One lawmaker dropped their support after Hell Gate asked them about it.
11:34 AM EDT on May 12, 2023

As New Yorkers struggle under a statewide housing crisis and record-high rents, a group of Democratic lawmakers in Albany have quietly backed legislation that would create a process allowing landlords to significantly raise rents on the city's rent-stabilized apartments.
Since the 2019 rent reform laws, the real estate lobby has thrown their resources into rolling back some of those reforms and stopping further rent protections. But housing advocates and analysts told Hell Gate that this bill represents the industry going on the offensive, and that if passed, would have a cataclysmic effect on the millions of New Yorkers living in rent-stabilized housing.
"This is not about going back to pre-2019 rent regulation.

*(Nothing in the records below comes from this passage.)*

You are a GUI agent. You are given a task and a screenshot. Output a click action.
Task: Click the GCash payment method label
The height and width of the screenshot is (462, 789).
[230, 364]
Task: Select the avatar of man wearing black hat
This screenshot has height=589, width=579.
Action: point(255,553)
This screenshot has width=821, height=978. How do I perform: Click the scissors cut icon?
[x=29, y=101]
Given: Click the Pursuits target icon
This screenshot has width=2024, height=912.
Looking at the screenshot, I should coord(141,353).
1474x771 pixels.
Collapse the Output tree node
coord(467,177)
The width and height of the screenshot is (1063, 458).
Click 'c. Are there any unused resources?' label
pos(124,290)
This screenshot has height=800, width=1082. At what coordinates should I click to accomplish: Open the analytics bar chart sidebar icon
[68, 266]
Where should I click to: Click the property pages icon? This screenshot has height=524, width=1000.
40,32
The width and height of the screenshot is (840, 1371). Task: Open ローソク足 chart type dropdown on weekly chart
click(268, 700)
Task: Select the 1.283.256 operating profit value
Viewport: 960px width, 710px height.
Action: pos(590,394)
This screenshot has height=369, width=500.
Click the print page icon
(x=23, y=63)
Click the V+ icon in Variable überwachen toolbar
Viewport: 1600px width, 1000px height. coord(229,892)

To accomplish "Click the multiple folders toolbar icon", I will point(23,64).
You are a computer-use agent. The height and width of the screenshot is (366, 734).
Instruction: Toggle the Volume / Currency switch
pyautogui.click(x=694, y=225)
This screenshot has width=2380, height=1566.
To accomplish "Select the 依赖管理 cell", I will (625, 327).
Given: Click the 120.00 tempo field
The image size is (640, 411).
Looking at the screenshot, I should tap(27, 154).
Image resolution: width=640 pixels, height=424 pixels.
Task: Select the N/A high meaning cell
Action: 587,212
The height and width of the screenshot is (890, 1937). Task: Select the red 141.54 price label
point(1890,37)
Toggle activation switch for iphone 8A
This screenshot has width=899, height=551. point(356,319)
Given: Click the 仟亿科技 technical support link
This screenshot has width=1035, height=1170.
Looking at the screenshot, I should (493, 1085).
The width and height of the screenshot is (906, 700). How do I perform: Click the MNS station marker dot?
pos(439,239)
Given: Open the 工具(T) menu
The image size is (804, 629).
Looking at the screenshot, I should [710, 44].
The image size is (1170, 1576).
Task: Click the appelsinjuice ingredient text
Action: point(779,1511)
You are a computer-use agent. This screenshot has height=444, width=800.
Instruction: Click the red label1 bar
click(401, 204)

This is about ending rent regulation for half of regulated households," Ellen Davidson, a staff attorney for the Legal Aid Society, said of the proposed legislation.
After the state passed 2019's Housing Stability and Tenant Protection Act, owners of rent-stabilized apartments were no longer able to score 20 percent rent increases on vacant apartments, or take units out of stabilization once a certain amount of repairs were done. Landlord groups like the Community Housing Improvement Program (CHIP) have argued that these changes have made it prohibitively expensive for their members to renovate apartments that have been lived in for decades, and blame the 2019 law for a glut of empty rent-stabilized apartments.
This narrative does not quite comport with reality: According to a City Limits report using the most recent figures from the state's housing agency, around 40,000 of the city's one million rent-stabilized apartments have been registered by their owners as vacant, which is the same vacancy rate that existed before the 2019 laws took effect. (CHIP and another group, the Rent Stabilization Association, have also filed a lawsuit claiming that New York's entire system of rent control is unconstitutional; the U.S. Supreme Court is now weighing whether to take the case.)
Nevertheless, CHIP and its industry partners insist that landlords need to be unshackled from regulations so they can raise rents. "Rent stabilized owners can't pay for 2023 costs with 1979 rents," CHIP wrote in a TikTok featuring a Chinatown apartment that had recently been vacated. This bill specifically answers CHIP's calls to give landlords more power.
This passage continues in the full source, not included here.